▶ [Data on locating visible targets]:
------------------------------------------------------------------------

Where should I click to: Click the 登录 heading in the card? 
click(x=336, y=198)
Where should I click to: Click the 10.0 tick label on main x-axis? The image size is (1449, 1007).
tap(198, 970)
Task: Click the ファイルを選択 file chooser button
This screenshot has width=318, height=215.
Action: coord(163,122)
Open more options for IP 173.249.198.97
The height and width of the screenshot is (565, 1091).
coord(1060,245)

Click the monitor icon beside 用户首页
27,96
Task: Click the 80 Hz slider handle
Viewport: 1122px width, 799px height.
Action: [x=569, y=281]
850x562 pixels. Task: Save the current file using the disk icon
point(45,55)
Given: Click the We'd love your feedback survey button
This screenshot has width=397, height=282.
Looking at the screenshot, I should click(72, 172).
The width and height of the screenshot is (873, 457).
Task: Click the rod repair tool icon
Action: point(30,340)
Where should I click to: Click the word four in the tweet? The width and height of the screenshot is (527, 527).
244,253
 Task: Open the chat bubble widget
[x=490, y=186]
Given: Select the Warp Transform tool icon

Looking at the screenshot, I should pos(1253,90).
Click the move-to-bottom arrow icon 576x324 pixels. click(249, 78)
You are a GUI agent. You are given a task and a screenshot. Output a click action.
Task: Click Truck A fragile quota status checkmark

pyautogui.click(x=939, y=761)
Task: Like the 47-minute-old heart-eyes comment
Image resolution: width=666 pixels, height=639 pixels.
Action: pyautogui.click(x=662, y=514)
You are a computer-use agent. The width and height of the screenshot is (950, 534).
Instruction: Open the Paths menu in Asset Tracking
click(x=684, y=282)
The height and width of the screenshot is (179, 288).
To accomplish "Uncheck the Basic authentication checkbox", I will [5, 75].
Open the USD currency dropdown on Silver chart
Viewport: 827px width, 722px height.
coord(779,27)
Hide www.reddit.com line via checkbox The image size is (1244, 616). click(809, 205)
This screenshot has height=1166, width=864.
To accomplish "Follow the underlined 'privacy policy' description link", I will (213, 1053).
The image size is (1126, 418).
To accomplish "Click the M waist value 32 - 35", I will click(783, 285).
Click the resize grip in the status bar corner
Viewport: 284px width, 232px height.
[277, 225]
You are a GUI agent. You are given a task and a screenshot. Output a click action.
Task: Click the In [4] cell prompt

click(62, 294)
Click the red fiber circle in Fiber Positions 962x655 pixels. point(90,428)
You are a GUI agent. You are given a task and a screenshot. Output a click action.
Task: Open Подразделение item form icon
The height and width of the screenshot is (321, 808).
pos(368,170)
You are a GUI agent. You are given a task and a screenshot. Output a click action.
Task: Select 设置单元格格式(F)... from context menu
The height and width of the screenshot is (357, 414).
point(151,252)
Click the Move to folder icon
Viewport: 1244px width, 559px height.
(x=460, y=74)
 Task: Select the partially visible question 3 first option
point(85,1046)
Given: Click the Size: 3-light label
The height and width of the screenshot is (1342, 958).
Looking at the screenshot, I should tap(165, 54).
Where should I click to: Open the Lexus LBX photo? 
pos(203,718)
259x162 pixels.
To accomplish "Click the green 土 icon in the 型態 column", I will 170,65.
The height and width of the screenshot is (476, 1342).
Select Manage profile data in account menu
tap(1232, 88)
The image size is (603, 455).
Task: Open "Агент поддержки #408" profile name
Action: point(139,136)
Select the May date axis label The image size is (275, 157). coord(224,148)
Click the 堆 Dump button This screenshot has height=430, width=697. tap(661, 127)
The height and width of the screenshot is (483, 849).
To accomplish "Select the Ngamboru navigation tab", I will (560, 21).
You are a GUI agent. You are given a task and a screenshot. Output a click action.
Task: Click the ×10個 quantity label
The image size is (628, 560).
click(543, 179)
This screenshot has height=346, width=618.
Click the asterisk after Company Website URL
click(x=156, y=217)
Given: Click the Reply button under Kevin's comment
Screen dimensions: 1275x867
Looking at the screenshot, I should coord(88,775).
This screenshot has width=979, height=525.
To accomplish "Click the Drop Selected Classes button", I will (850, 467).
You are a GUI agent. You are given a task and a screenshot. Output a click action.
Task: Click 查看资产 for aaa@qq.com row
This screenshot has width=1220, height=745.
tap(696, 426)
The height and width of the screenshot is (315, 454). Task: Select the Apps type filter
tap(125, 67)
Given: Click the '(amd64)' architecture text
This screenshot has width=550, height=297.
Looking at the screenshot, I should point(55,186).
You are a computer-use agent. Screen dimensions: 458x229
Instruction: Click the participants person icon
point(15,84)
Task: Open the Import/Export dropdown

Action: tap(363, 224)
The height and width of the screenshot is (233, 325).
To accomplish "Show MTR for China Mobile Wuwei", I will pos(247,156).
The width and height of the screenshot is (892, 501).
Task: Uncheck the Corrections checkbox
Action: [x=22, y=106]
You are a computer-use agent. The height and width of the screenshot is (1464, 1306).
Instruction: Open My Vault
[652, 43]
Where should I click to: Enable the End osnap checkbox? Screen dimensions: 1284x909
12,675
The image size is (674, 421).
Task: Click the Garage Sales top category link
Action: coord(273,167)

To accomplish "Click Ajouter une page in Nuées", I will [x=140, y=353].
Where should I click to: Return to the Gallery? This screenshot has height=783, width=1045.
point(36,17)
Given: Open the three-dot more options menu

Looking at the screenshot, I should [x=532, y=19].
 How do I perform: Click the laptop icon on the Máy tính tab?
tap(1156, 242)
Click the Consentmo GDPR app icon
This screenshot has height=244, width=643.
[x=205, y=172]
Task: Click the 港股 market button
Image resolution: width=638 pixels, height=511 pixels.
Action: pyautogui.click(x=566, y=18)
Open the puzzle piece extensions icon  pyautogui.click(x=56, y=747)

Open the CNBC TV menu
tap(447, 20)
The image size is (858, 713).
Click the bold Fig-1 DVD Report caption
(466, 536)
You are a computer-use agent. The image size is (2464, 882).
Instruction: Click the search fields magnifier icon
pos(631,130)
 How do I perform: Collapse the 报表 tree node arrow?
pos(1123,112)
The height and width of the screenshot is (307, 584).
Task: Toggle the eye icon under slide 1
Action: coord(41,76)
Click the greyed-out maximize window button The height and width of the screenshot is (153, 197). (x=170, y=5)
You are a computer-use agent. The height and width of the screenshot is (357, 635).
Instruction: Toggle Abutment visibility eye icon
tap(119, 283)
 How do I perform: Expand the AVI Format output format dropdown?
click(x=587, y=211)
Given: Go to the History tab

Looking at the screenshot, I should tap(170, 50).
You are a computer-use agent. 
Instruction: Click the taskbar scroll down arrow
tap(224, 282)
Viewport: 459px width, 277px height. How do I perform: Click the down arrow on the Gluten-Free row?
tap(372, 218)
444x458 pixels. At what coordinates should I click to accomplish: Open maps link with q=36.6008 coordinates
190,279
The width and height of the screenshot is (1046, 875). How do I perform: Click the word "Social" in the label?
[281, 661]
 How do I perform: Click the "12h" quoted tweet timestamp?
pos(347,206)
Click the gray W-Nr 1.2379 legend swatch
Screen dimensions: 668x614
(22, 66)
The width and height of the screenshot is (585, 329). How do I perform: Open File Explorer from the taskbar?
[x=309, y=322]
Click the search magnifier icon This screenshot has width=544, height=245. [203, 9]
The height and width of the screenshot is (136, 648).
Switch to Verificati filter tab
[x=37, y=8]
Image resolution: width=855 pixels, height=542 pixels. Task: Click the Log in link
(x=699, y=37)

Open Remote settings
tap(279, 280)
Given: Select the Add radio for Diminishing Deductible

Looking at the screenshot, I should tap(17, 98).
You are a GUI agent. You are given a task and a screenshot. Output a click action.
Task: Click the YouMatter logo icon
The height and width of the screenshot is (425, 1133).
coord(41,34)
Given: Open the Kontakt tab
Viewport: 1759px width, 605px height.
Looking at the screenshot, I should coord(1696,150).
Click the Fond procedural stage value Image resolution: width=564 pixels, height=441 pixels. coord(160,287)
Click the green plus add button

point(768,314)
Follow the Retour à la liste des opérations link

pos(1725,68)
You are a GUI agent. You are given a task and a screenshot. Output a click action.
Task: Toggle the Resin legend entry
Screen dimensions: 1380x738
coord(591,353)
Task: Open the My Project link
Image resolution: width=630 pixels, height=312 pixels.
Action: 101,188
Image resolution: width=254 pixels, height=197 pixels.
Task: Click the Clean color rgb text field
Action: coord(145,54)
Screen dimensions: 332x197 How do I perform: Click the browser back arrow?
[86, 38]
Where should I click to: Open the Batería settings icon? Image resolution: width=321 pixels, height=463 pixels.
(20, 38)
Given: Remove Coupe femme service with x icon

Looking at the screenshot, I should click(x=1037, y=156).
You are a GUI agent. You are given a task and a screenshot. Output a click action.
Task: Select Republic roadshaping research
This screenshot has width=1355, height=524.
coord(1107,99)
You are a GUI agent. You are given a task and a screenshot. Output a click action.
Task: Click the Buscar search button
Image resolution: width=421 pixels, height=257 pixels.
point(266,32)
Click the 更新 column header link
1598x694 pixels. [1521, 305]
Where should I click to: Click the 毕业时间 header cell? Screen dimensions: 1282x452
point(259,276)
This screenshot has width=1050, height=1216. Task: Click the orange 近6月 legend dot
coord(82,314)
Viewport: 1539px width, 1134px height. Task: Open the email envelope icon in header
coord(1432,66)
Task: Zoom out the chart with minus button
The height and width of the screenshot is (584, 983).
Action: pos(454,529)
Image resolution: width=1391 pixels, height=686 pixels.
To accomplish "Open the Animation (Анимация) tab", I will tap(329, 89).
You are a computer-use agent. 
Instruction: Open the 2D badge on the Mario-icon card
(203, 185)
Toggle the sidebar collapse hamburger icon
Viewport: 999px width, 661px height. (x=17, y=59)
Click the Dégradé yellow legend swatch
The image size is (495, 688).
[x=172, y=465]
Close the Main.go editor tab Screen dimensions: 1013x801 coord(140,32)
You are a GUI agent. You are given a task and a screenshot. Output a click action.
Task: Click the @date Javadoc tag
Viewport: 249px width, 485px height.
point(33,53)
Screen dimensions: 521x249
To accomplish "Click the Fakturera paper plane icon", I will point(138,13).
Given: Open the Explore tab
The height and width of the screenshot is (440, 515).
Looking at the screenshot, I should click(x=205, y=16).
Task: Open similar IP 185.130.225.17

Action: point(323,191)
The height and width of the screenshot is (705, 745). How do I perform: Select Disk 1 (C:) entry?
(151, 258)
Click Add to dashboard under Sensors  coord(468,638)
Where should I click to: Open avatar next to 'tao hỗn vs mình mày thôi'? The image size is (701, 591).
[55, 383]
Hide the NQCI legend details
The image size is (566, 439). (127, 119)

------------------------------------------------------------------------

▶ [Request]: Copy out the lines of the records above without any change, starting at the line that contains "Given: Click the We'd" and ending at the line that contains "Click the move-to-bottom", with both of those lines included.

▶ [Task output]:
Given: Click the We'd love your feedback survey button
This screenshot has width=397, height=282.
Looking at the screenshot, I should click(72, 172).
The width and height of the screenshot is (873, 457).
Task: Click the rod repair tool icon
Action: point(30,340)
Where should I click to: Click the word four in the tweet? The width and height of the screenshot is (527, 527).
244,253
 Task: Open the chat bubble widget
[x=490, y=186]
Given: Select the Warp Transform tool icon

Looking at the screenshot, I should pos(1253,90).
Click the move-to-bottom arrow icon 576x324 pixels. click(249, 78)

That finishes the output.